▸ **O EXERCÍCIO**:
Reproduza fielmente o trecho do texto sobre o concerto de compositoras, desde "A cantora Marília" até "profissão (Foto: Divulgação)", inclusive.

▸ **TRECHO DO DOCUMENTO**:

**********

A produção musical feminina está em foco no concerto “Confidência: Música de Mulheres Compositoras”, que integra a programação do 34º Festival Internacional de Música Colonial Brasileira e Música Antiga, com apresentação nesta terça-feira, 25, às 20h, no Teatro Paschoal Carlos Magno. 

A cantora Marília Vargas (soprano) e a pianista Luiza Aquino interpretam obras de autoria de compositoras estrangeiras e brasileiras que produziram nos séculos XIX e XX, lutando muitas vezes contra resistências e empecilhos familiares e sociais para conseguir um espaço próprio no campo da música. Algumas chegaram a ser muito aclamadas como intérpretes, mas suas composições são menos conhecidas pelo público. O repertório vem resgatar o papel das mulheres também como compositoras, tão ofuscado pela história oficial da música ocidental.

A soprano Marilia Vargas destaca a luta das mulheres compositoras que tiveram que brigar para poderem exercer sua profissão (Foto: Divulgação)

“A maioria das mulheres compositoras, inclusive as que integram o programa, teve que brigar para poder exercer sua profissão”, ressalta Marília. Ela cita a pesquisadora Camila Fresca, segundo a qual existem dois fatores que explicam o fato de conhecermos tão poucas mulheres compositoras: “o primeiro é que elas tiveram que vencer diversos obstáculos sociais e estruturais, já que não era esperado que mulheres fizessem música profissionalmente. O segundo é o esquecimento. Muitas foram esquecidas após sua morte, embora tivessem produzido e até publicado obras. A partir das décadas de 1970, 80 e 90, pesquisas foram iniciadas, recuperando partituras de compositoras que caíram no ostracismo.”

A situação atual, portanto, começa a mudar, trazendo à tona a contribuição feminina no campo da composição musical. “Acredito que esse seja um momento especial na história, pois existe um olhar, uma atenção para a produção musical feminina. Não só das intérpretes, como das maestras e compositoras. Esse movimento é extremamente importante e fundamental, pois ainda temos um longo caminho para percorrer”, comenta a soprano. “Meu sonho é que não seja necessário apontar um programa especial com música de mulheres compositoras, e, sim, que seja absolutamente normal termos nas programações obras compostas por homens e por mulheres, de maneira mais equilibrada.”

**********

Registros de localização de palavras e elementos:
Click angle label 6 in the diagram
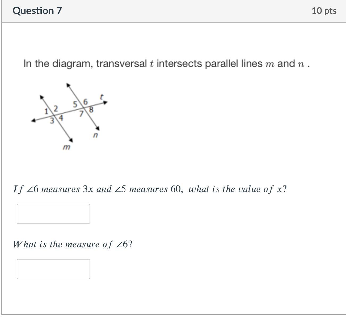pyautogui.click(x=85, y=101)
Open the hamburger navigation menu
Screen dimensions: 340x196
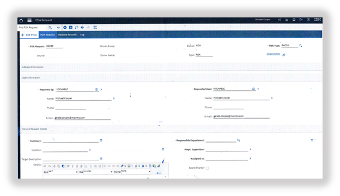tap(29, 20)
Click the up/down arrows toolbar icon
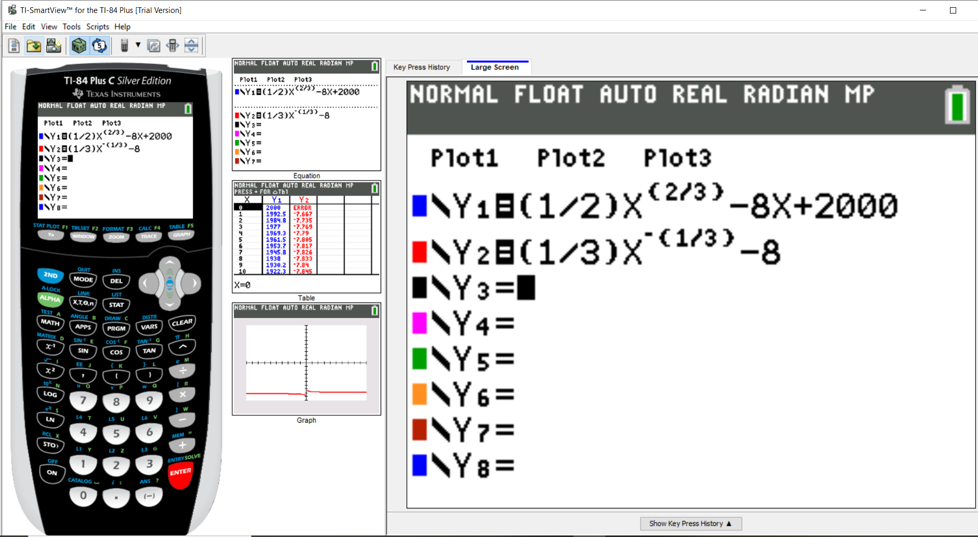This screenshot has height=537, width=978. tap(191, 46)
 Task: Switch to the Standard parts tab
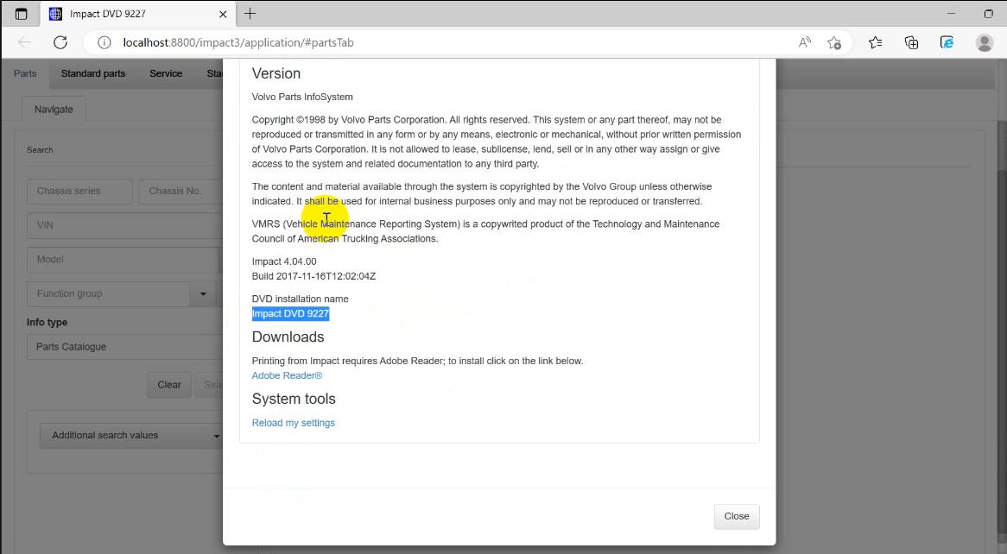tap(93, 73)
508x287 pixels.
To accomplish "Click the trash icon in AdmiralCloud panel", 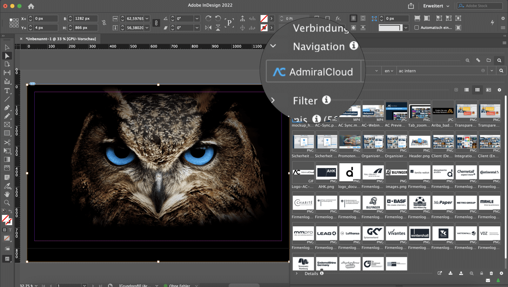I will 491,273.
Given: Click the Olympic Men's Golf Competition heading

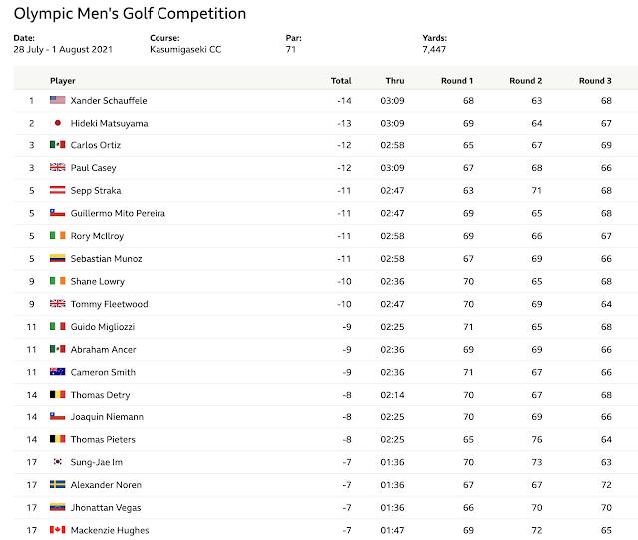Looking at the screenshot, I should [130, 14].
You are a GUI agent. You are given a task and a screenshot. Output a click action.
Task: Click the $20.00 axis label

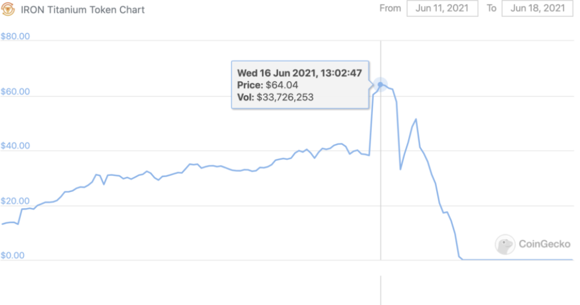pyautogui.click(x=15, y=201)
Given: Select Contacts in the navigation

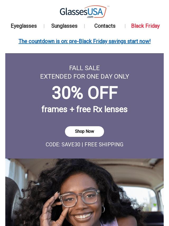Looking at the screenshot, I should pos(105,26).
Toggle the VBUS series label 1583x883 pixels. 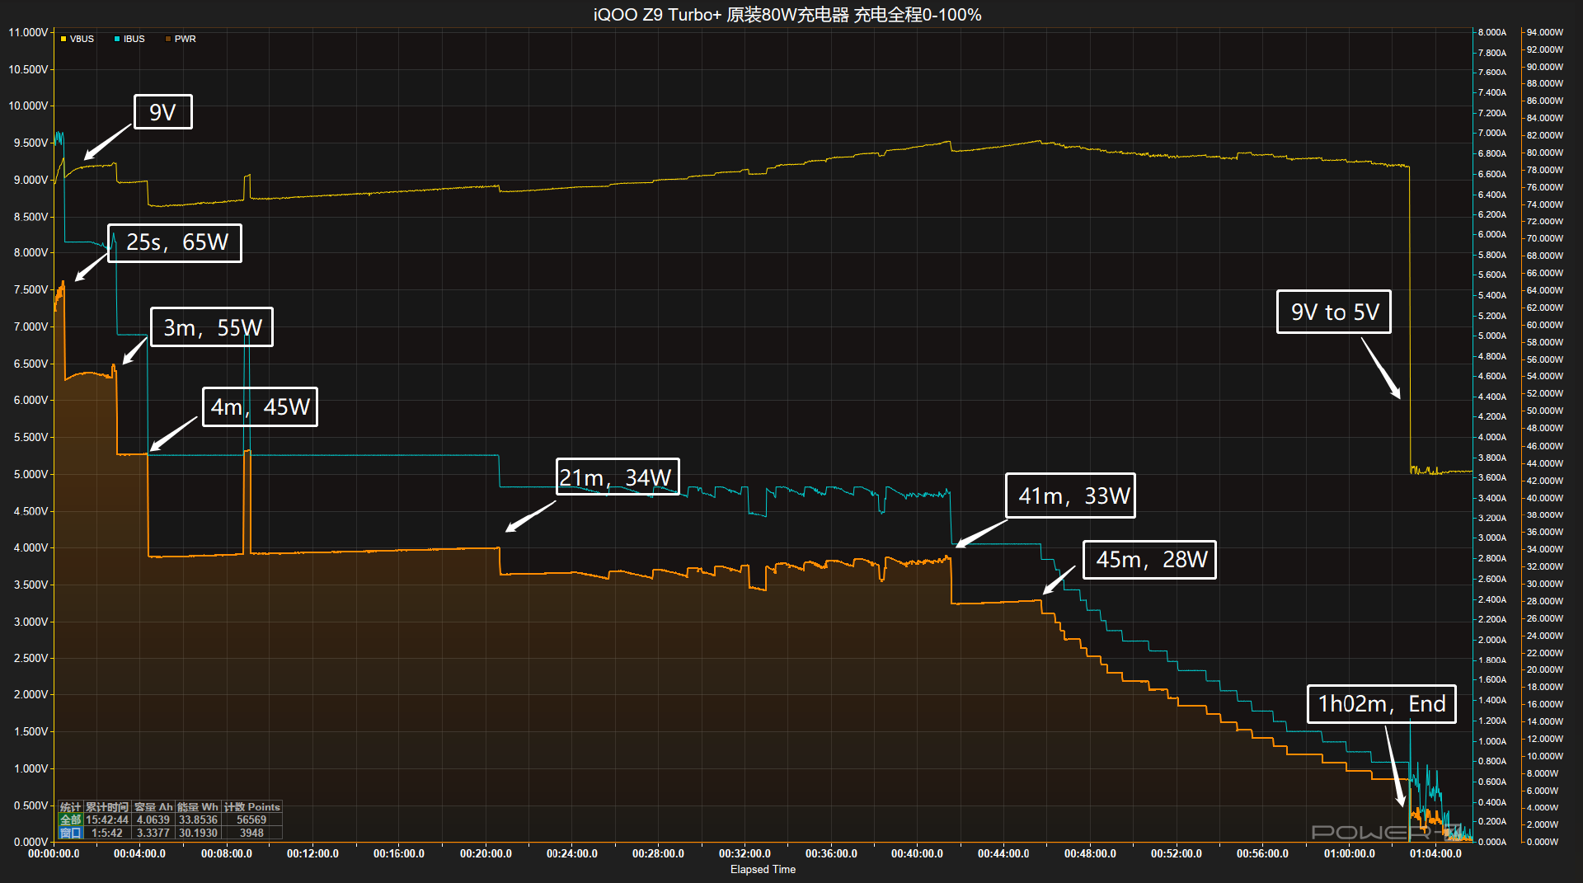[x=82, y=39]
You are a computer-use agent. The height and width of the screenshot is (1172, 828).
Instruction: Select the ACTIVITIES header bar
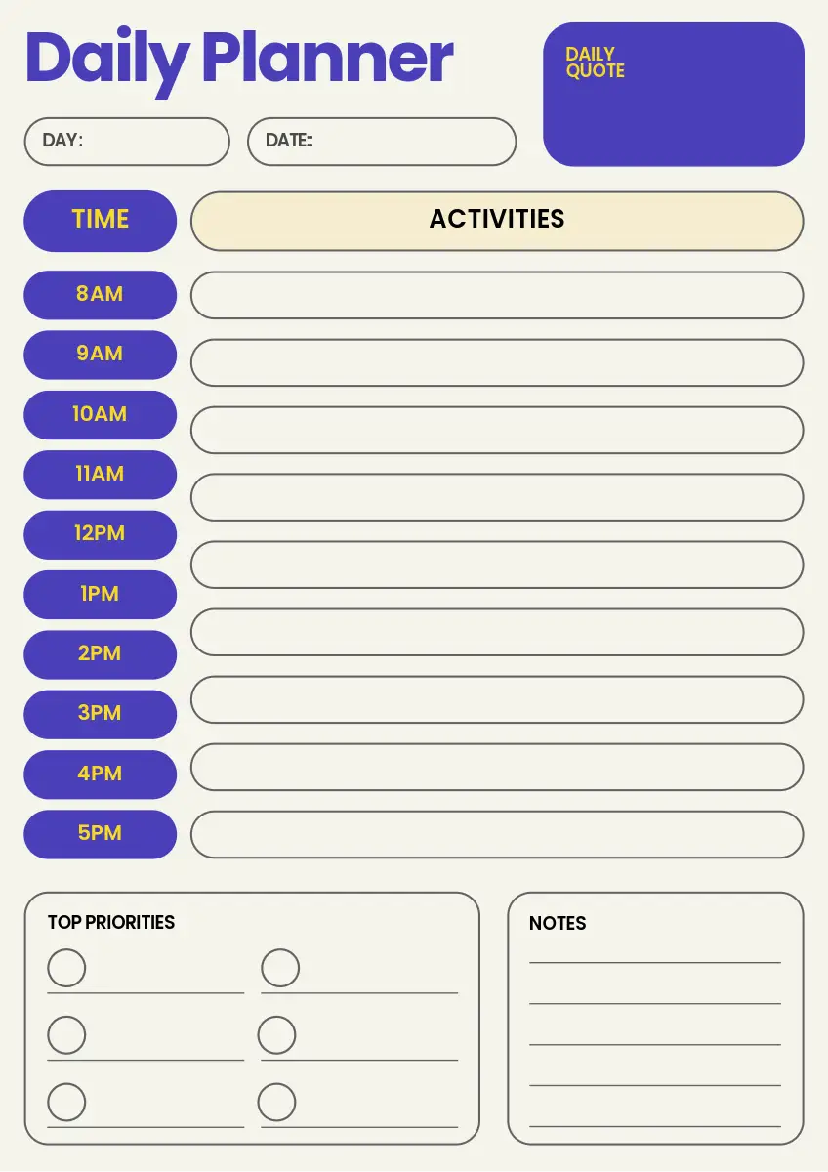click(x=497, y=220)
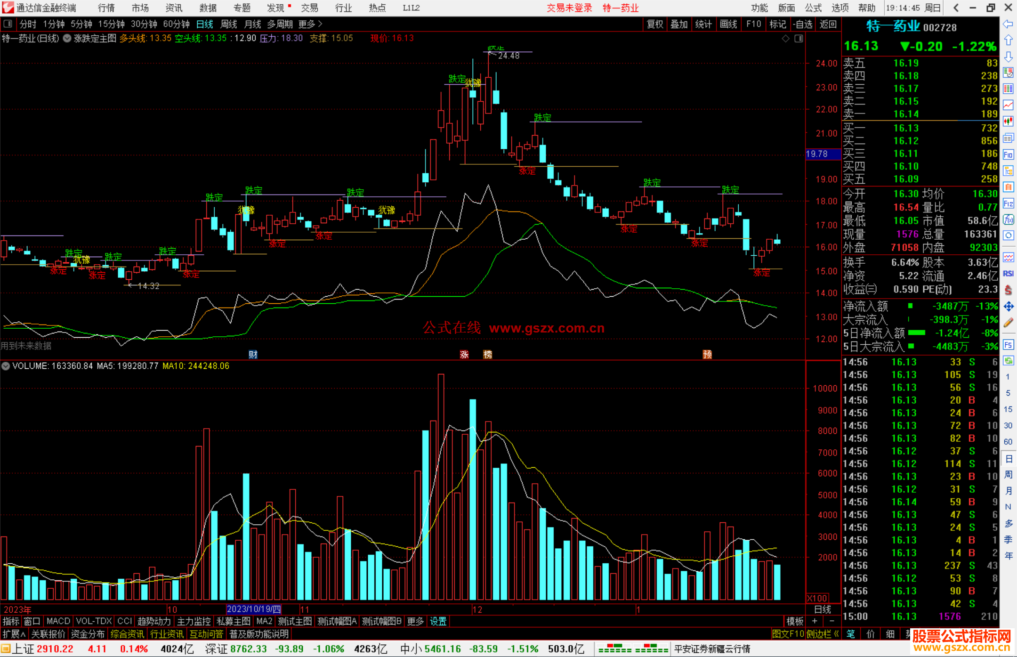Viewport: 1017px width, 657px height.
Task: Open the 更多 indicators tab list
Action: click(415, 621)
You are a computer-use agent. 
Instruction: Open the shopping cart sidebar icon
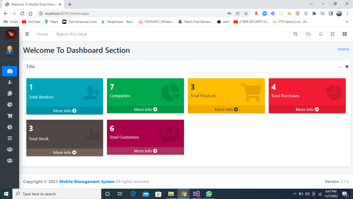(9, 116)
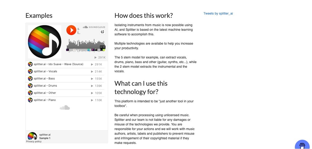Choose the splitter.ai - Drums track
Viewport: 312px width, 149px height.
tap(45, 86)
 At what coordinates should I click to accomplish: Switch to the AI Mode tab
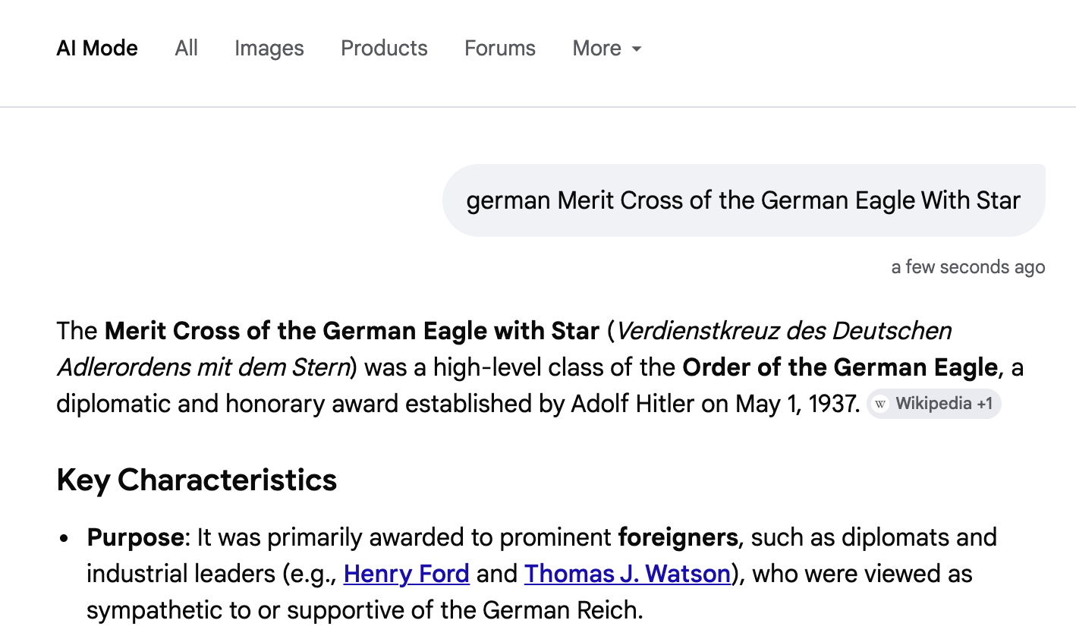point(97,49)
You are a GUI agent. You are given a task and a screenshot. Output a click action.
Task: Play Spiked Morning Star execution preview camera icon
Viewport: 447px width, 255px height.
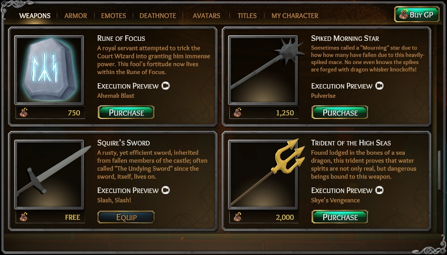click(x=380, y=86)
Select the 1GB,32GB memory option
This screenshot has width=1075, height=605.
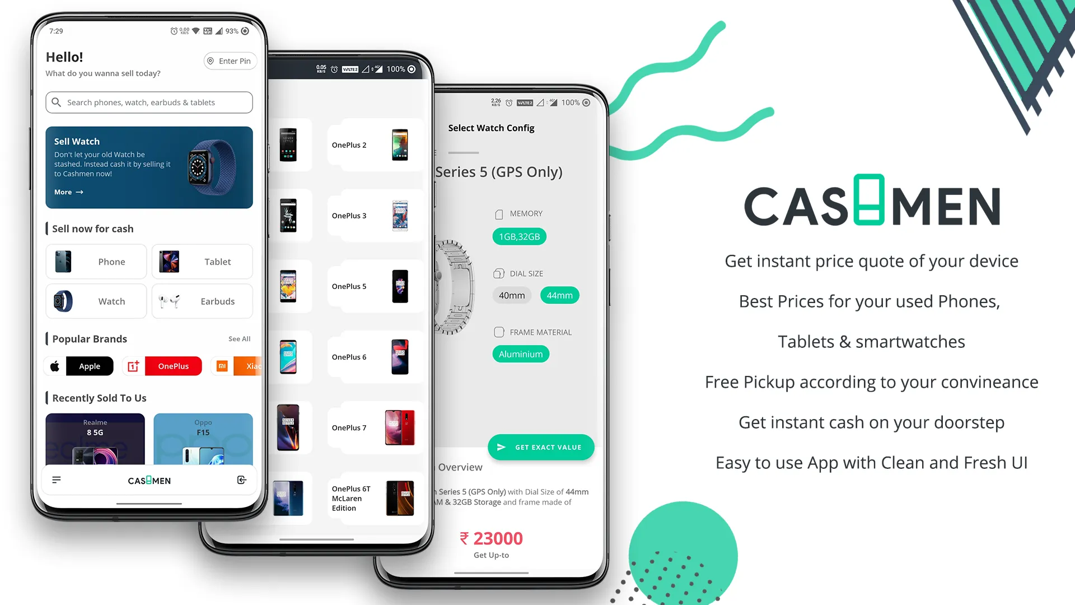click(x=519, y=236)
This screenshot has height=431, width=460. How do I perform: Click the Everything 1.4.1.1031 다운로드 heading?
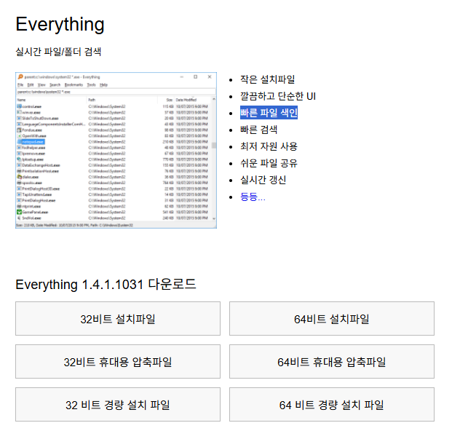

**********

▸ **SOLUÇÃO DA TAREFA**:
A cantora Marília Vargas (soprano) e a pianista Luiza Aquino interpretam obras de autoria de compositoras estrangeiras e brasileiras que produziram nos séculos XIX e XX, lutando muitas vezes contra resistências e empecilhos familiares e sociais para conseguir um espaço próprio no campo da música. Algumas chegaram a ser muito aclamadas como intérpretes, mas suas composições são menos conhecidas pelo público. O repertório vem resgatar o papel das mulheres também como compositoras, tão ofuscado pela história oficial da música ocidental.

A soprano Marilia Vargas destaca a luta das mulheres compositoras que tiveram que brigar para poderem exercer sua profissão (Foto: Divulgação)